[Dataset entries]
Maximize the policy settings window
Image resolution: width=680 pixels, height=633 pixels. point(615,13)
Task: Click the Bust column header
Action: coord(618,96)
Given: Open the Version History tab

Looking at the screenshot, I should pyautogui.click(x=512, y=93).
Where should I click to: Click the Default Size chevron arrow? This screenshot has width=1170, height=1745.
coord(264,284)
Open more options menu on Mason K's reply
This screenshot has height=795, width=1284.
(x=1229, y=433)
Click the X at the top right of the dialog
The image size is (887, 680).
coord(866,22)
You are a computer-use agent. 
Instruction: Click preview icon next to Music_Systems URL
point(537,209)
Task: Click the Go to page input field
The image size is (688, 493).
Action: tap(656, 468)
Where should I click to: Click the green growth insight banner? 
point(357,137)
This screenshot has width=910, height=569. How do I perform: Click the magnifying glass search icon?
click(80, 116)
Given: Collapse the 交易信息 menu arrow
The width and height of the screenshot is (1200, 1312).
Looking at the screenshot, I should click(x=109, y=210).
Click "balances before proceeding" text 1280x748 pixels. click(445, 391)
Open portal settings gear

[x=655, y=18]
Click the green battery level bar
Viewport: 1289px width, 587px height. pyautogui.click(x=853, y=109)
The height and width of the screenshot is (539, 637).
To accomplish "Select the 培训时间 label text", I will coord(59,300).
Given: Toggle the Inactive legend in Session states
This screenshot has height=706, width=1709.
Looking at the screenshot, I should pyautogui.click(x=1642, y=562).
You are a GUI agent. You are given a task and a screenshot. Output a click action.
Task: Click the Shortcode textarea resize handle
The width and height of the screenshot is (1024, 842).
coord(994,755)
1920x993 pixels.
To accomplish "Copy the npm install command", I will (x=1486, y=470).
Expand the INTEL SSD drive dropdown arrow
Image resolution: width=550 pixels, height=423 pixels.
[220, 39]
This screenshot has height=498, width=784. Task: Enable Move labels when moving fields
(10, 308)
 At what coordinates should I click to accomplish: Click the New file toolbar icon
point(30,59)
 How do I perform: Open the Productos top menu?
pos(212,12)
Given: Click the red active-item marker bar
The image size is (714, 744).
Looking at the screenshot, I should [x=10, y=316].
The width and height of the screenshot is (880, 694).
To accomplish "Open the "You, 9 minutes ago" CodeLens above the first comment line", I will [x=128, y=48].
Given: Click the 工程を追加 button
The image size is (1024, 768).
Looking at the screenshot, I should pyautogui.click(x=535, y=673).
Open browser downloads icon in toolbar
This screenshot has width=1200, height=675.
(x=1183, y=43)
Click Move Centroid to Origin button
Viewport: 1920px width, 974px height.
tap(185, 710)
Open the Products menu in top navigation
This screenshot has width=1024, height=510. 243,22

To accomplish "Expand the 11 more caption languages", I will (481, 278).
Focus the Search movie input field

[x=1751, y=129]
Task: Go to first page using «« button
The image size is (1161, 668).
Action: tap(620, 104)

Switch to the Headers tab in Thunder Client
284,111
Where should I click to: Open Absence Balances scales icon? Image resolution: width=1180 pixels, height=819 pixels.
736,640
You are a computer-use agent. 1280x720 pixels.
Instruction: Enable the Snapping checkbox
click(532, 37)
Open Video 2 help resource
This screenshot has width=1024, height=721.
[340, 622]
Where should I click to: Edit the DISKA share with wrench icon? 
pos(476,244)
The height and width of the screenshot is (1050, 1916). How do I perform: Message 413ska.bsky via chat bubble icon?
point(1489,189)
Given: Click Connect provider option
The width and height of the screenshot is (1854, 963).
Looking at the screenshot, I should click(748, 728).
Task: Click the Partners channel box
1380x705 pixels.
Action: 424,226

*Exercise aim:*
Keeping every character as it is, restate the lines above that run from the line with "Given: Click the red active-item marker bar" through the line with "Given: Click the 工程を追加 button", both included, and nothing else.

*Task result:*
Given: Click the red active-item marker bar
The image size is (714, 744).
Looking at the screenshot, I should [x=10, y=316].
The width and height of the screenshot is (880, 694).
To accomplish "Open the "You, 9 minutes ago" CodeLens above the first comment line", I will [x=128, y=48].
Given: Click the 工程を追加 button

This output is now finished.